Reading passage
#####
# T-shirt manufacturer



## ty180sx (Dec 9, 2008)

Hi Guys

Any tshirt manufacturer here? Or have contact based in SG?

Im trying to start a small clothing label here, "test market" 

The quotes i got for toddlers tees (bella and hanes) are very steep, approx $18 - $15 per piece (100pc)
So i might get the tshirts manufactured for a lower price. And if im sick of printed tees, i could recover back some losses by selling as plain tees.

im also looking for silkprinters, that could offer competive prices, 100pc ( 5 diff designs ) 1 color.

Any yea btw, awesome forum guys, too bad i missed the last meetup.

lil info on myself
[designer-webmaster-internet_marketer-carlover] by night
[sysadmin] by day


thank you
tyler


----------



## fadzuli (Jul 8, 2008)

hi tyler and welcome! =)

yah toddler tees are hard to find here in singapore. i did try to search but gave up soon after. haha. anyway you got a PM.


----------



## PINNACLE-PRINT (Oct 8, 2008)

hi there,

i dunno what i can help you with. But you can ask me for any free quotations through *[email protected]
*
regards


----------



## arcueid (Sep 9, 2008)

hmm 100pc with 5 designs.. that i think is a little too little. How will you split the sizes?
i am starting out too and i'm doing 50shirts per design.

Good Luck! do drop me a PM when ur tees are up!


----------



## tshirt0mania (May 27, 2008)

ty180sx said:


> Hi Guys
> 
> Any tshirt manufacturer here? Or have contact based in SG?
> 
> ...


That works out to about 20pcs per design. The industry minimum is about 30pcs per design I think...? but don't take my word for it, may want to confirm it elsewhere too..


----------



## mathcasey (May 19, 2008)

Printing on 20 pieces is much much much more expensive than printing on 100 pieces.


----------



## diavega (Aug 2, 2008)

I can produce t-shirt starting $9. 100% cotton, 160gsm. Min order is 30pcs. Email me at [email protected] . Btw, i'm from Malaysia.



ty180sx said:


> Hi Guys
> 
> Any tshirt manufacturer here? Or have contact based in SG?
> 
> ...


----------



## arcueid (Sep 9, 2008)

RM$9 or SGD$9?


----------
#####
Information provided
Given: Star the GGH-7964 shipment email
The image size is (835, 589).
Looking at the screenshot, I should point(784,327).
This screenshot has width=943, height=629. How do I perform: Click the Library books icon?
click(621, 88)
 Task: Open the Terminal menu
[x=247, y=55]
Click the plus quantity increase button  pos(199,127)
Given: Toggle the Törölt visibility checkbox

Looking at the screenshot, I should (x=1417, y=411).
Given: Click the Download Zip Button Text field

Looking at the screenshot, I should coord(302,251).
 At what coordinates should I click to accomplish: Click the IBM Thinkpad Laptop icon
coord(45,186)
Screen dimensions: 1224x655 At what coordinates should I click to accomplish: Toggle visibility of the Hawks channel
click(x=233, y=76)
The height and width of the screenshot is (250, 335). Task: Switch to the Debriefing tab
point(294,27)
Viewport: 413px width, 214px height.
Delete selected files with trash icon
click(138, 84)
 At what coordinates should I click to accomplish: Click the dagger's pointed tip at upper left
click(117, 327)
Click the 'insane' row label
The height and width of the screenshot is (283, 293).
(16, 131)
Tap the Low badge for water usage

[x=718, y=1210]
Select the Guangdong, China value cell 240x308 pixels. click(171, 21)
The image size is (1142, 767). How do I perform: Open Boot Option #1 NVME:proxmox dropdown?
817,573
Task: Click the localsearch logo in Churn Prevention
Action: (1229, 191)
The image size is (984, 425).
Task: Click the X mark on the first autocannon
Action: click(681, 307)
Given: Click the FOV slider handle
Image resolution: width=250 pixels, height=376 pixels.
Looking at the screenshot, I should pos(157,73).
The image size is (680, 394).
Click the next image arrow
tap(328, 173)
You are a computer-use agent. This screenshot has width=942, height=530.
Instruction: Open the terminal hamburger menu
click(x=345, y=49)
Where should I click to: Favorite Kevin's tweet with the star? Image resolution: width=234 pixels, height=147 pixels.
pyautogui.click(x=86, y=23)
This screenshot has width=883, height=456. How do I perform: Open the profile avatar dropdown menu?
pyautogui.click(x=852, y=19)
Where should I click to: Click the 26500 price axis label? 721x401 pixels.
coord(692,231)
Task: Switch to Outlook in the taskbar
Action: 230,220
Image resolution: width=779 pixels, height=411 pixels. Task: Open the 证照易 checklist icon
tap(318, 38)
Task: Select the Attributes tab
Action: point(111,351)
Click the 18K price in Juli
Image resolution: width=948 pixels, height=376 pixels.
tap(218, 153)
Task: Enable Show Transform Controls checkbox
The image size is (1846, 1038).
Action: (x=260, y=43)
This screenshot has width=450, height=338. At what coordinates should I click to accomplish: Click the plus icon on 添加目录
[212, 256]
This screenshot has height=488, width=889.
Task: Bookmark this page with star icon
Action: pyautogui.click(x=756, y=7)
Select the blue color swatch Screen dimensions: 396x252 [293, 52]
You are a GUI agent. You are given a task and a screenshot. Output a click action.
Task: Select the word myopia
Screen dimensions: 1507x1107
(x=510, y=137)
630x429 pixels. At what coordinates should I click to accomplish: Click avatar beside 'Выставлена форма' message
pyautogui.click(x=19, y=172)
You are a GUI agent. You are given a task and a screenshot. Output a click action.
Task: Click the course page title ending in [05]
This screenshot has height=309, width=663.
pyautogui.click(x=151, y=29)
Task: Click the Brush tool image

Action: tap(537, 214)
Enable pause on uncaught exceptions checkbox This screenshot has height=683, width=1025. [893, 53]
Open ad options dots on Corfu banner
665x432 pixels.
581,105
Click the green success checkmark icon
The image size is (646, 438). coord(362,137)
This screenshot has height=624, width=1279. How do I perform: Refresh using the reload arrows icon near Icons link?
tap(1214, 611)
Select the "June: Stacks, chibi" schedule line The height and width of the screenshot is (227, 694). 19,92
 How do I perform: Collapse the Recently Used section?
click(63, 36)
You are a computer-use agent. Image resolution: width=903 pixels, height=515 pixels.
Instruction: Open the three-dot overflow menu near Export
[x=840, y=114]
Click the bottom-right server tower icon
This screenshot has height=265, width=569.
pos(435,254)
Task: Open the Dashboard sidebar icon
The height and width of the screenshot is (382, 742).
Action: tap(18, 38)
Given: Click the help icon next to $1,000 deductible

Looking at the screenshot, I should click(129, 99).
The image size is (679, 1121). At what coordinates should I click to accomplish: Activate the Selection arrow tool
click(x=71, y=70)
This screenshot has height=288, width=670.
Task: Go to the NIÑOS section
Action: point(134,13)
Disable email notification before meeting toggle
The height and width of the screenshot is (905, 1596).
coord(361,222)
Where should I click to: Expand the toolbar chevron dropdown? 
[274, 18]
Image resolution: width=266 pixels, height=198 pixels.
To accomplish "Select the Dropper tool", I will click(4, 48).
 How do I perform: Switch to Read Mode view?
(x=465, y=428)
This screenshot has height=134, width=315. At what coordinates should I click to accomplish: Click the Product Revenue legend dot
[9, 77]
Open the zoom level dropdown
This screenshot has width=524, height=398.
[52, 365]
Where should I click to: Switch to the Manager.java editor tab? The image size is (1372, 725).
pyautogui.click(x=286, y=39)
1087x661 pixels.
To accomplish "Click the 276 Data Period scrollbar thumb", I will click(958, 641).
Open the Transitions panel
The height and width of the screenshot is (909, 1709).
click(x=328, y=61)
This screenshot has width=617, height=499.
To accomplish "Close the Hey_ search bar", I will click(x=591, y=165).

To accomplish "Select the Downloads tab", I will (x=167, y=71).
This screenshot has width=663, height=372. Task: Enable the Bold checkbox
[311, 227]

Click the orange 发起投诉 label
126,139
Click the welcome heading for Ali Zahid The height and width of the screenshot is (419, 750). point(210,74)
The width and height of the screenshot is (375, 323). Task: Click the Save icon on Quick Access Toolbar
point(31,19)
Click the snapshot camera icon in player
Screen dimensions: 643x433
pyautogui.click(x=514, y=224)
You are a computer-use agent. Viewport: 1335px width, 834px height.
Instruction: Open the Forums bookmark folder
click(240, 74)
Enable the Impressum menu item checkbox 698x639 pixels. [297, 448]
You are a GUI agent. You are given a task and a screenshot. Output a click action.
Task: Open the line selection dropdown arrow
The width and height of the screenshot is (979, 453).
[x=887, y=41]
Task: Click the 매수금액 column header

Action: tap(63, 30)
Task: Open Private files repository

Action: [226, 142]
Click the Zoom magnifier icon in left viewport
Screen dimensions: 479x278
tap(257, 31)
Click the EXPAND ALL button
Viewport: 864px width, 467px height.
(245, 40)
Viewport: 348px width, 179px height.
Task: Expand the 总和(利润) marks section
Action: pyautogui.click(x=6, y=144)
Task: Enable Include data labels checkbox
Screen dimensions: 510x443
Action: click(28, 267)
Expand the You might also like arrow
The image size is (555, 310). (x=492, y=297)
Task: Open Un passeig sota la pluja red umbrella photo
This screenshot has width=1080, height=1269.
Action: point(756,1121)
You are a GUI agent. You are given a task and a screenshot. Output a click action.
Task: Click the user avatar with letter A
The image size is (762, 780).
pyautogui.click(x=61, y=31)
#####
List of tasks
• A. In the T-shirt manufacturer thread, what minimum order does diavega state?
• B. Write out the T-shirt manufacturer thread between "hmm 100pc with" and "(May 27, 2008)", inclusive.

Answers to the exercise
• A. 30 pieces.

• B.
hmm 100pc with 5 designs.. that i think is a little too little. How will you split the sizes?
i am starting out too and i'm doing 50shirts per design.

Good Luck! do drop me a PM when ur tees are up!


----------



## tshirt0mania (May 27, 2008)